Font Size:

Once he’s gone, I head inside to look for supplies to clean both our cars. I want to find Jess and ask where she might keep rubbing alcohol, but when I call out her name, there’s no reply. The living room and kitchen are both empty.

“Jess?” I call out again.

I open the kitchen door that goes out onto her small back patio. It’s gusty out, but a lattice board blocks the wind that sweeps in from the fields, not unlike the ones behind my house. The wind scatters dead leaves across her patio.

No sign of Jess. I try to quell the stabs of fear shooting through me. I’m sure she’s around.

I go down the hall by Sam’s room and a half bath.
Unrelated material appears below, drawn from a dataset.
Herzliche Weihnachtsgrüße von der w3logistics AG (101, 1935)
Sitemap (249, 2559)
I poke my head into the smallest of the three bedrooms, which Jess uses as her office. All is quiet, so I continue down the hall to Jess’s room. The door is closed.

“Jess?” I tap on the door. “You in there?”

I open the door and step in. Jess is curled in a fetal position on her bed, face buried in a pillow.

I’m relieved she’s fine, but then a prick of irritation follows. But as usual, not for long before the same flood of guilt washes over me.

I helped create this. And for me to want her to buck up, to be stronger than this is not only unreasonable, it’s selfish.

“Jess, what’s going on?”

She shakes her head into her pillow.

“Trust me, they’re going to find who did this.”

She props herself up on one arm and looks at me with puffy red eyes. “It’s everything, Cros. It’s too much.”

“I know. It’s a lot to handle.” I want to make more promises, but her words earlier to quit acting so confident ring in my ears, so I wrap her in my arms and hold her. She doesn’t resist the comfort.

“I wish I couldsleep,” she says. Jess has had trouble sleeping ever since the assault, and I’m sure this week isn’t helping. “But I can’t. I keep seeing him, keep feeling his hands on me every time I shut my eyes. I just wish I could tell him what he’s done, how he’s wrecked so much, but I can’t.”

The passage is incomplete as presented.